- _Work required_: All records below are to be repeated precisely, with nothing added.
····················
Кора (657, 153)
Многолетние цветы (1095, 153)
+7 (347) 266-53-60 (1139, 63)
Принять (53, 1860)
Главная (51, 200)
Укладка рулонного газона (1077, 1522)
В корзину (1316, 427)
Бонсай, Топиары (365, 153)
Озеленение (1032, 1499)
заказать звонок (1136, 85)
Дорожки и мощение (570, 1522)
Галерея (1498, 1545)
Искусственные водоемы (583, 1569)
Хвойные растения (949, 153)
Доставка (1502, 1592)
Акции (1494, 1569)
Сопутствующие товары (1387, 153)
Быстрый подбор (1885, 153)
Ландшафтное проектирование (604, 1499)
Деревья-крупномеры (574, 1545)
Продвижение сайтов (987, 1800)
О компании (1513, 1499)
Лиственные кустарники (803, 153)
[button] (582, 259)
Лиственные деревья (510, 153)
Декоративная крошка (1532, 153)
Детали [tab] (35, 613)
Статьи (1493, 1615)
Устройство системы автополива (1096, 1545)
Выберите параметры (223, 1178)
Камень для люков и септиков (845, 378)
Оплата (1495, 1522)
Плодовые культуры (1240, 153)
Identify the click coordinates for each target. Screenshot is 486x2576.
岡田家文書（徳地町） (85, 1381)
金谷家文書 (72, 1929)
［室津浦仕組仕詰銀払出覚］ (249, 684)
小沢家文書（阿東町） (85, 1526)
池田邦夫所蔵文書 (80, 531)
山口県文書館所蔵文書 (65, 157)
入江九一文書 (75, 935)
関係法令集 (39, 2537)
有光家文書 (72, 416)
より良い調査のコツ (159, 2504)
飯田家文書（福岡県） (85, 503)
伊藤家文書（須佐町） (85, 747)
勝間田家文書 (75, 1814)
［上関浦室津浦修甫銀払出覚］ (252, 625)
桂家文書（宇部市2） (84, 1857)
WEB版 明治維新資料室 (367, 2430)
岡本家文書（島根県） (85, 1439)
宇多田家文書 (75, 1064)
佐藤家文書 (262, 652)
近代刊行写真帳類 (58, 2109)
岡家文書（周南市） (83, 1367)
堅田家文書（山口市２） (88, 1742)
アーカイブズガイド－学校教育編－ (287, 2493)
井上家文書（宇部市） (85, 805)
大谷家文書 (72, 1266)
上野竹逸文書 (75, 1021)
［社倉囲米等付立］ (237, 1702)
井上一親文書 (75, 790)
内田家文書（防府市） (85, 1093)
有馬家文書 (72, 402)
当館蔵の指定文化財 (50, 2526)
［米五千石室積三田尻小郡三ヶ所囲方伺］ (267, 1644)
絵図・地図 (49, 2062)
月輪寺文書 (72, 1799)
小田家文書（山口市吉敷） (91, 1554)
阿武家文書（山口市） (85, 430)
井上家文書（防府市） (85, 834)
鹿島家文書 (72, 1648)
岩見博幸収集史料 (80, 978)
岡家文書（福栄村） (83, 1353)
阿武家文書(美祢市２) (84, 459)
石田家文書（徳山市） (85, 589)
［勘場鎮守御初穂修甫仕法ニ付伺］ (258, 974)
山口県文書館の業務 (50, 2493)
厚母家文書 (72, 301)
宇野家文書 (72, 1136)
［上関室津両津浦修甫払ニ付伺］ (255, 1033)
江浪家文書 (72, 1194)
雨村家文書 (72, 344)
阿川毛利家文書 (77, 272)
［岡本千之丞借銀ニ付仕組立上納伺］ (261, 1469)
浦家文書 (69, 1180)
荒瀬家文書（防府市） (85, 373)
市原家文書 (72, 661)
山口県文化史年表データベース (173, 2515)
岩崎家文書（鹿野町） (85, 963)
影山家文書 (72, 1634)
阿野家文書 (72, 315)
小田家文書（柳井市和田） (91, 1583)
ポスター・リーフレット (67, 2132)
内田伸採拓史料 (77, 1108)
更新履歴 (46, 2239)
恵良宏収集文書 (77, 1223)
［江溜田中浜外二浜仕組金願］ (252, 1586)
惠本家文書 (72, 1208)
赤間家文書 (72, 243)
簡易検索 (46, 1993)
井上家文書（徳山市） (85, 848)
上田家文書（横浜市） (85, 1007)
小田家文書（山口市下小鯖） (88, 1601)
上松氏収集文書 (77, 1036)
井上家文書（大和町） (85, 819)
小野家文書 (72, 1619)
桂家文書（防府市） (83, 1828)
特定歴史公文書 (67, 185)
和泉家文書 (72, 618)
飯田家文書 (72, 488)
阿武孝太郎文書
····················
- _Result_:
Кора (657, 153)
Многолетние цветы (1095, 153)
+7 (347) 266-53-60 (1139, 63)
Принять (53, 1860)
Главная (51, 200)
Укладка рулонного газона (1077, 1522)
В корзину (1316, 427)
Бонсай, Топиары (365, 153)
Озеленение (1032, 1499)
заказать звонок (1136, 85)
Дорожки и мощение (570, 1522)
Галерея (1498, 1545)
Искусственные водоемы (583, 1569)
Хвойные растения (949, 153)
Доставка (1502, 1592)
Акции (1494, 1569)
Сопутствующие товары (1387, 153)
Быстрый подбор (1885, 153)
Ландшафтное проектирование (604, 1499)
Деревья-крупномеры (574, 1545)
Продвижение сайтов (987, 1800)
О компании (1513, 1499)
Лиственные кустарники (803, 153)
[button] (582, 259)
Лиственные деревья (510, 153)
Декоративная крошка (1532, 153)
Детали [tab] (35, 613)
Статьи (1493, 1615)
Устройство системы автополива (1096, 1545)
Выберите параметры (223, 1178)
Камень для люков и септиков (845, 378)
Оплата (1495, 1522)
Плодовые культуры (1240, 153)
Identify the click coordinates for each target. Screenshot is 486x2576.
岡田家文書（徳地町） (85, 1381)
金谷家文書 (72, 1929)
［室津浦仕組仕詰銀払出覚］ (249, 684)
小沢家文書（阿東町） (85, 1526)
池田邦夫所蔵文書 (80, 531)
山口県文書館所蔵文書 (65, 157)
入江九一文書 (75, 935)
関係法令集 (39, 2537)
有光家文書 (72, 416)
より良い調査のコツ (159, 2504)
飯田家文書（福岡県） (85, 503)
伊藤家文書（須佐町） (85, 747)
勝間田家文書 (75, 1814)
［上関浦室津浦修甫銀払出覚］ (252, 625)
桂家文書（宇部市2） (84, 1857)
WEB版 明治維新資料室 (367, 2430)
岡本家文書（島根県） (85, 1439)
宇多田家文書 (75, 1064)
佐藤家文書 (262, 652)
近代刊行写真帳類 (58, 2109)
岡家文書（周南市） (83, 1367)
堅田家文書（山口市２） (88, 1742)
アーカイブズガイド－学校教育編－ (287, 2493)
井上家文書（宇部市） (85, 805)
大谷家文書 (72, 1266)
上野竹逸文書 (75, 1021)
［社倉囲米等付立］ (237, 1702)
井上一親文書 (75, 790)
内田家文書（防府市） (85, 1093)
有馬家文書 (72, 402)
当館蔵の指定文化財 (50, 2526)
［米五千石室積三田尻小郡三ヶ所囲方伺］ (267, 1644)
絵図・地図 (49, 2062)
月輪寺文書 (72, 1799)
小田家文書（山口市吉敷） (91, 1554)
阿武家文書（山口市） (85, 430)
井上家文書（防府市） (85, 834)
鹿島家文書 (72, 1648)
岩見博幸収集史料 (80, 978)
岡家文書（福栄村） (83, 1353)
阿武家文書(美祢市２) (84, 459)
石田家文書（徳山市） (85, 589)
［勘場鎮守御初穂修甫仕法ニ付伺］ (258, 974)
山口県文書館の業務 (50, 2493)
厚母家文書 (72, 301)
宇野家文書 (72, 1136)
［上関室津両津浦修甫払ニ付伺］ (255, 1033)
江浪家文書 (72, 1194)
雨村家文書 (72, 344)
阿川毛利家文書 (77, 272)
［岡本千之丞借銀ニ付仕組立上納伺］ (261, 1469)
浦家文書 (69, 1180)
荒瀬家文書（防府市） (85, 373)
市原家文書 (72, 661)
山口県文化史年表データベース (173, 2515)
岩崎家文書（鹿野町） (85, 963)
影山家文書 (72, 1634)
阿野家文書 (72, 315)
小田家文書（柳井市和田） (91, 1583)
ポスター・リーフレット (67, 2132)
内田伸採拓史料 (77, 1108)
更新履歴 (46, 2239)
恵良宏収集文書 (77, 1223)
［江溜田中浜外二浜仕組金願］ (252, 1586)
惠本家文書 (72, 1208)
赤間家文書 (72, 243)
簡易検索 (46, 1993)
井上家文書（徳山市） (85, 848)
上田家文書（横浜市） (85, 1007)
小田家文書（山口市下小鯖） (88, 1601)
上松氏収集文書 (77, 1036)
井上家文書（大和町） (85, 819)
小野家文書 (72, 1619)
桂家文書（防府市） (83, 1828)
特定歴史公文書 (67, 185)
和泉家文書 (72, 618)
飯田家文書 (72, 488)
阿武孝太郎文書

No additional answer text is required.